----- Source records

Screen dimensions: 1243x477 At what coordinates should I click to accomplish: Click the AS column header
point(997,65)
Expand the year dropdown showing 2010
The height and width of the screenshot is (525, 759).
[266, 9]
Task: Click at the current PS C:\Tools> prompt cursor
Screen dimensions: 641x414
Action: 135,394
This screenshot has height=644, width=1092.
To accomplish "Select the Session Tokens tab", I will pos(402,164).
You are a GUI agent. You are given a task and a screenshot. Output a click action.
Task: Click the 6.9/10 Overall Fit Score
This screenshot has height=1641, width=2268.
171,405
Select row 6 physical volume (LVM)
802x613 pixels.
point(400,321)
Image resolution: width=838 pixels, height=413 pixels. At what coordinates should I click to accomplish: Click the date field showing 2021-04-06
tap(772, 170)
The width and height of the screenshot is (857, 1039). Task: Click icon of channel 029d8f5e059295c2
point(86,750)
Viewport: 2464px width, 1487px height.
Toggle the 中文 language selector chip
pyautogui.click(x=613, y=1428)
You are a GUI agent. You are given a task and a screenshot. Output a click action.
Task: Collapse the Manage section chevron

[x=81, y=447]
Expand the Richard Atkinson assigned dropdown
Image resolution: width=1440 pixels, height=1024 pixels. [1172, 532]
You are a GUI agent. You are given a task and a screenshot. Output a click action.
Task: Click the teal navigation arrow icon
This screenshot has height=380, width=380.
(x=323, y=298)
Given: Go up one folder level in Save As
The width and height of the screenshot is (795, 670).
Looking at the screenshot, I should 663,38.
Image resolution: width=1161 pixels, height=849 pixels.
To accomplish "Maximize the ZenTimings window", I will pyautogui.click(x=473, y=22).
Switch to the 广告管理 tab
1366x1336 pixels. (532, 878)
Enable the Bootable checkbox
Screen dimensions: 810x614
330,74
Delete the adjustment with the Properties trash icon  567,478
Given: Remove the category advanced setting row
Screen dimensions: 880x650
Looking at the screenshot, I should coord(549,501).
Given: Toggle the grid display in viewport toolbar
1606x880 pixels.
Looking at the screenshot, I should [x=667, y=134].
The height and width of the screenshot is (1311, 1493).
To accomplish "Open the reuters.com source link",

----------

● Stated problem: Reproduce word for word the lines of the entries from the one containing "Given: Go up one folder level in Save As" through the last line of the entries, including both.

● Solution to the exercise:
Given: Go up one folder level in Save As
The width and height of the screenshot is (795, 670).
Looking at the screenshot, I should 663,38.
Image resolution: width=1161 pixels, height=849 pixels.
To accomplish "Maximize the ZenTimings window", I will pyautogui.click(x=473, y=22).
Switch to the 广告管理 tab
1366x1336 pixels. (532, 878)
Enable the Bootable checkbox
Screen dimensions: 810x614
330,74
Delete the adjustment with the Properties trash icon  567,478
Given: Remove the category advanced setting row
Screen dimensions: 880x650
Looking at the screenshot, I should coord(549,501).
Given: Toggle the grid display in viewport toolbar
1606x880 pixels.
Looking at the screenshot, I should [x=667, y=134].
The height and width of the screenshot is (1311, 1493).
To accomplish "Open the reuters.com source link",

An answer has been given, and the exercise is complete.